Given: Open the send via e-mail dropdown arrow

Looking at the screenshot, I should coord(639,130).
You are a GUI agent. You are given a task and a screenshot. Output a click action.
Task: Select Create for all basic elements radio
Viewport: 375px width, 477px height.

• [YOUR OBJECTIVE] All of the data above must be set down again exactly.

• [YOUR SOLUTION]
Given: Open the send via e-mail dropdown arrow

Looking at the screenshot, I should coord(639,130).
You are a GUI agent. You are given a task and a screenshot. Output a click action.
Task: Select Create for all basic elements radio
Viewport: 375px width, 477px height.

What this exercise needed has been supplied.